Checking in as a Marylander and chip connoisseur, the Crab chips are not half bad-the name notwithstanding.
I am more partial to the Utz Salt and Vinegar chip myself which go particularly well with Andy Capp “Hot Fries” if you are in a total salty-crunchy-snack mood.
Anyway, if you want to try to make your own “crab chip” take regular potato chips and sprinkle lightly with vinegar (brown vinegar if you have it) and then apply Old Bay seasoning.
This is a far superior alternative to the crab chip and actually I shouldn’t be taking credit for this creation.

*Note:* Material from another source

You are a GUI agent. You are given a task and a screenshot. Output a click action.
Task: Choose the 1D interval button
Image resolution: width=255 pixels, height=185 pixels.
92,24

It is my girlfriend’s mother who came up with this one and therefore deserves all of the credit. I am merely passing along the idea.
Bon appetit.
Geez, if I didn’t know better, I’d think you were my husband! He puts Old Bay on everything, too. And I mean EVERYTHING! Even eggs!
Old Bay is wonderful in tuna. Try a sprinkle on mashed potatoes.
The crab chips are so good. As Sara said, they get me through the crab-free winters. Much better than those disgusting (sorry, Minlokwat) salt and vinegar chips. I hate those chips.
Once again I fall victim to a garbled OP.
I have no problem with Old Bay Seasoning. I LOVE Old Bay Seasoning!* There is a can of Old Bay Seasoning in my cupboard, even as I type. Old Bay Seasoning on potato chips? Great idea, I say!
But…Crab Chips. One’s nose wrinkles up at the very words. Who decided to call them Crab Chips?
Can you imagine being the North/South Dakota Sales Manager for Utz, sitting at the meeting where this product was introduced? “Great news, boys! You’re going to sell our new CRAB CHIPS to midwesterners! Your quota is six thousand crates a month!”
- I love it so much I’m going to start ANOTHER MPSIMS thread on commercial seasonings. Post early and often.
Well, first of all, Ike, they don’t sell Utz chips in the midwest.
And I never even caught the crap chip-cow chip reference till you pointed it out.
I guess “Old Bay Chips” would have been better.
Oh well.
{blinks}
Whoaaaaaaaaaaaaaa…my posts are so deep, so textured with nuance and layered with meaning, that even I never noticed when I pointed out that reference.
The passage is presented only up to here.